_STATED TASK 1_. From the bug-report excerpt below, list every name the change log marks as "New fn."

_SOURCE_.
● ● ● ●

I suppose pinging it on the ML is better than pinging it here.
Comment 30 Eric Botcazou 2011-01-27 10:46:35 UTC
I'll review Alexandre's patch later today.
Comment 31 Alexandre Oliva 2011-02-03 06:04:07 UTC
Author: aoliva
Date: Thu Feb  3 06:04:04 2011
New Revision: 169782

URL: http://gcc.gnu.org/viewcvs?root=gcc&view=rev&rev=169782
Log:
PR debug/43092
PR rtl-optimization/43494
* rtl.h (for_each_inc_dec_fn): New type.
(for_each_inc_dec): Declare.
* rtlanal.c (struct for_each_inc_dec_ops): New type.
(for_each_inc_dec_find_inc_dec): New fn.
(for_each_inc_dec_find_mem): New fn.
(for_each_inc_dec): New fn.
* dse.c (struct insn_size): Remove.
(replace_inc_dec, replace_inc_dec_mem): Remove.
(emit_inc_dec_insn_before): New fn.

● ● ● ●

_MATERIAL TO PROCESS_.
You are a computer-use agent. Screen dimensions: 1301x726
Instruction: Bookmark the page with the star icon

● ● ● ●

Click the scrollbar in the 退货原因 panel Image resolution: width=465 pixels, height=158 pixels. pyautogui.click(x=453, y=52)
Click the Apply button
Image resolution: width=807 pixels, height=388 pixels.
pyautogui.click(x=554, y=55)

● ● ● ●

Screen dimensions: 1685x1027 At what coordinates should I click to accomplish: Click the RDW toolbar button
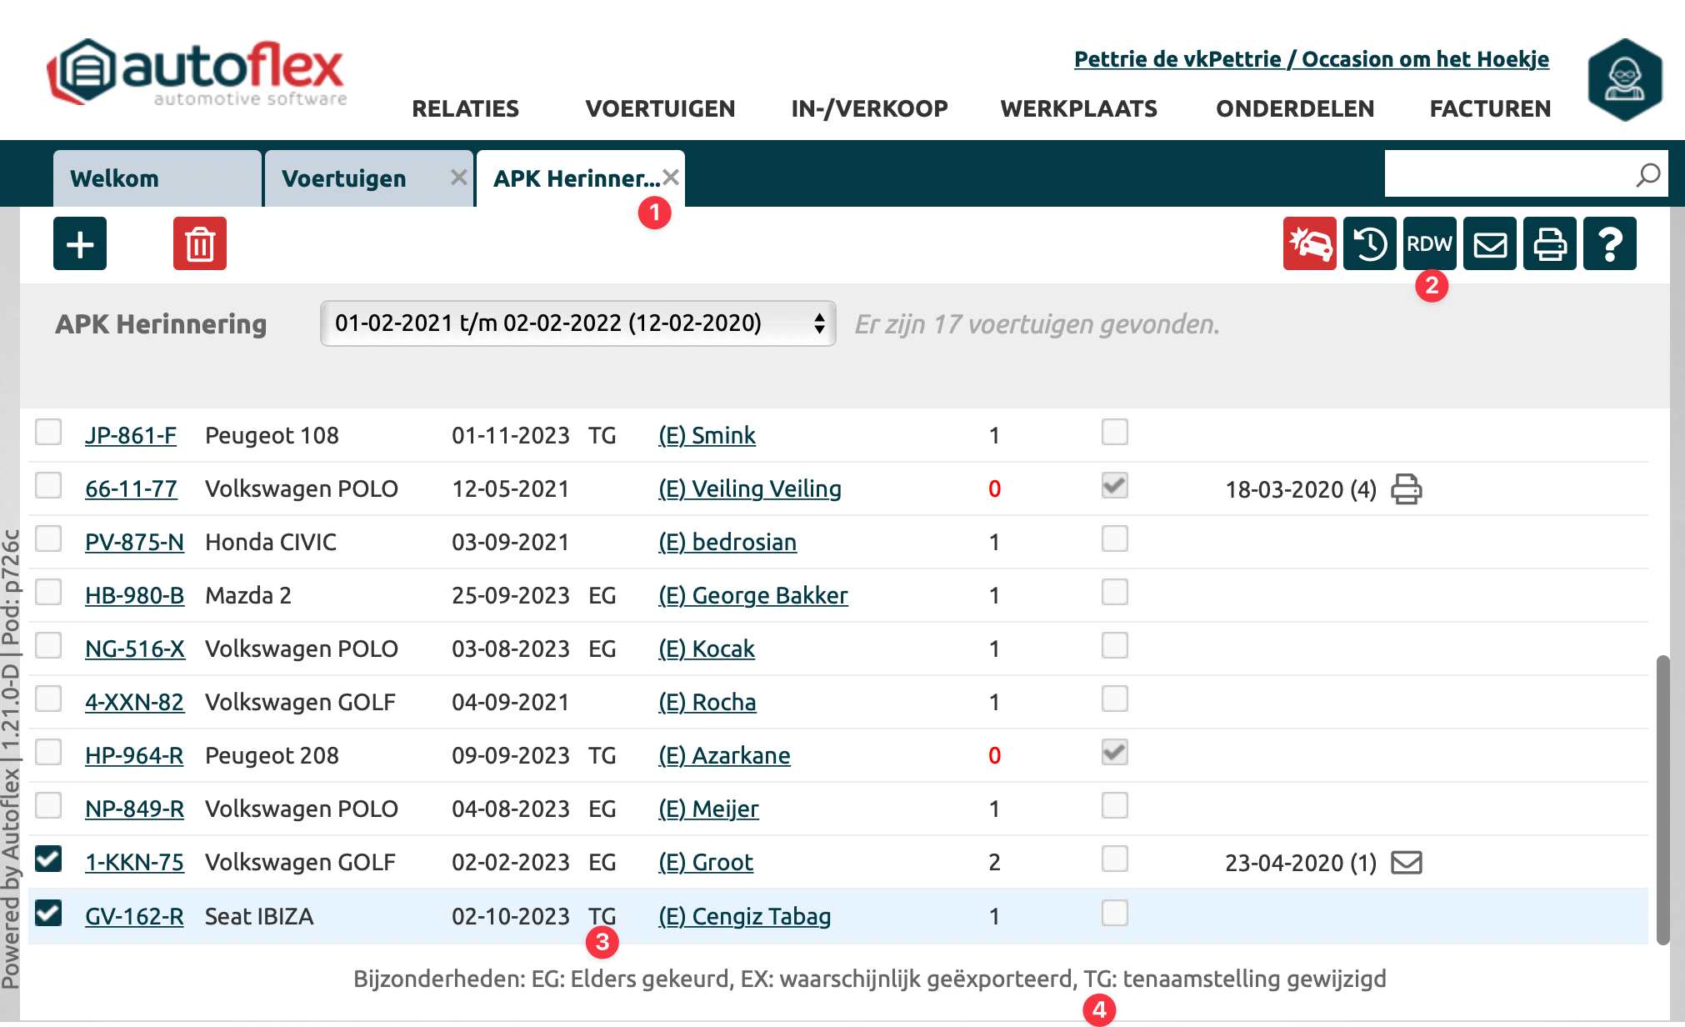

● ● ● ●

_STATED TASK 2_. Reproduce the rows between the line holding "You are a computer-use" and the line holding "Instruction: Bookmark the", inclusive.

_FULL SOLUTION 1_.
for_each_inc_dec_find_inc_dec
for_each_inc_dec_find_mem
for_each_inc_dec
emit_inc_dec_insn_before

_FULL SOLUTION 2_.
You are a computer-use agent. Screen dimensions: 1301x726
Instruction: Bookmark the page with the star icon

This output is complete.